You are viewing a plain text version of this content. The canonical link for it is here.
Posted to issues@spark.apache.org by "Josh Rosen (JIRA)" <ji...@apache.org> on 2014/11/19 01:19:33 UTC
[jira] [Resolved] (SPARK-3721) Broadcast Variables above 2GB break
in PySpark
[ https://issues.apache.org/jira/browse/SPARK-3721?page=com.atlassian.jira.plugin.system.issuetabpanels:all-tabpanel ]
Josh Rosen resolved SPARK-3721.
-------------------------------
Resolution: Fixed
Fix Version/s: 1.2.0
Issue resolved by pull request 2659
[https://github.com/apache/spark/pull/2659]
> Broadcast Variables above 2GB break in PySpark
> ----------------------------------------------
>
> Key: SPARK-3721
> URL: https://issues.apache.org/jira/browse/SPARK-3721
> Project: Spark
> Issue Type: Bug
> Components: PySpark
> Affects Versions: 1.1.0
> Reporter: Brad Miller
> Assignee: Davies Liu
> Fix For: 1.2.0
>
>
> The bug displays 3 unique failure modes in PySpark, all of which seem to be related to broadcast variable size.
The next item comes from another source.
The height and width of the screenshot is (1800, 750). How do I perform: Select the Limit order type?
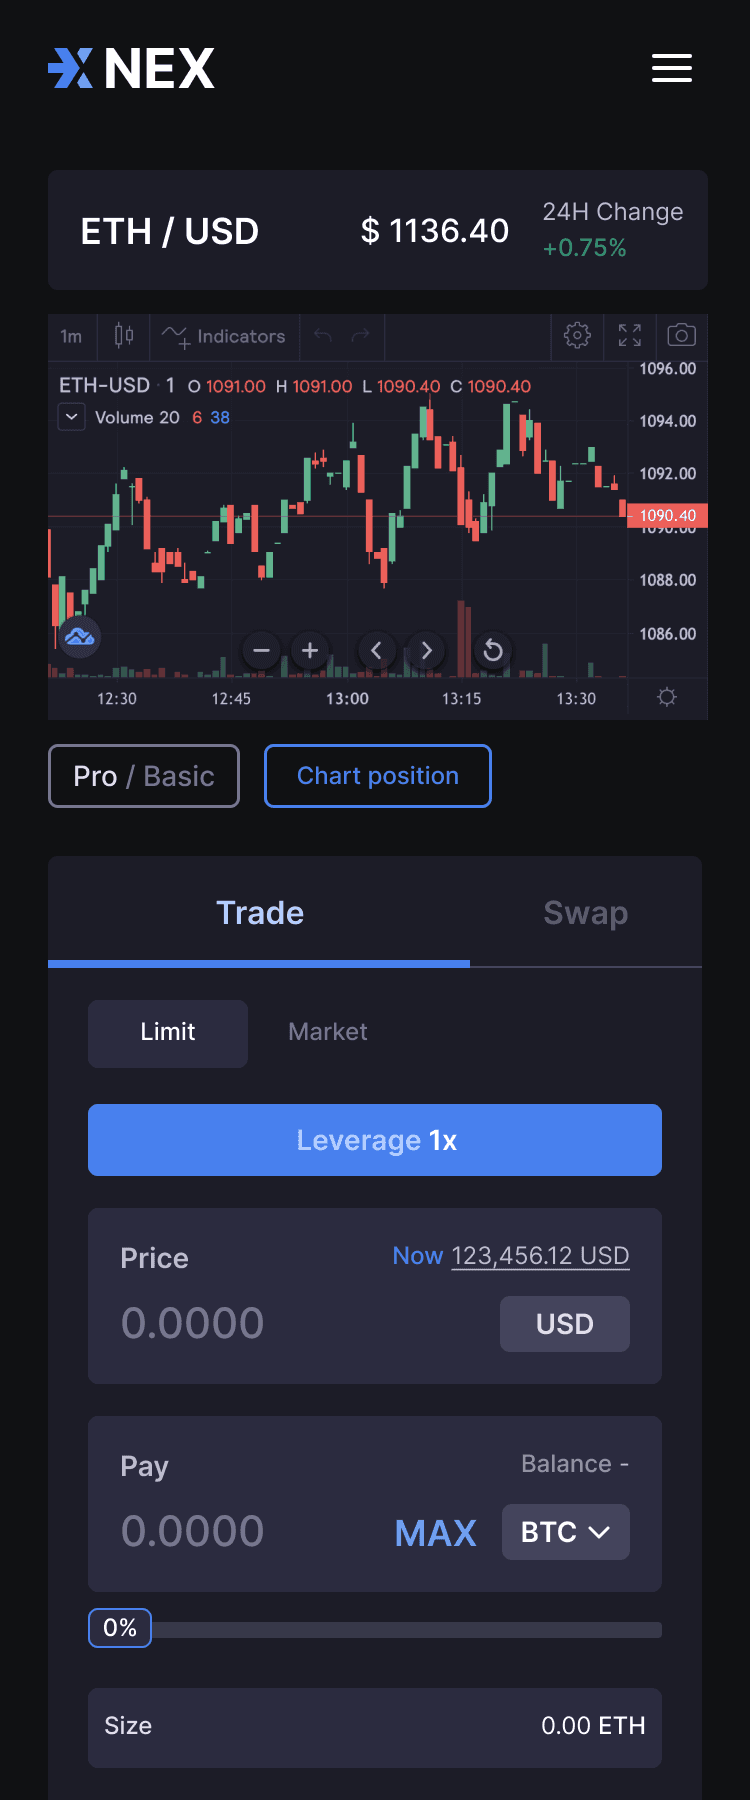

Note that the tests below ran python 2.7.3 on all machines and used the Spark 1.1.0 binaries.
> **BLOCK 1** [no problem]
> {noformat}
> import cPickle
> from pyspark import SparkContext
> def check_pre_serialized(size):
> msg = cPickle.dumps(range(2 ** size))
> print 'serialized length:', len(msg)
> bvar = sc.broadcast(msg)
> print 'length recovered from broadcast variable:', len(bvar.value)
> print 'correct value recovered:', msg == bvar.value
> bvar.unpersist()
> def check_unserialized(size):
> msg = range(2 ** size)
> bvar = sc.broadcast(msg)
> print 'correct value recovered:', msg == bvar.value
> bvar.unpersist()
> SparkContext.setSystemProperty('spark.executor.memory', '15g')
> SparkContext.setSystemProperty('spark.cores.max', '5')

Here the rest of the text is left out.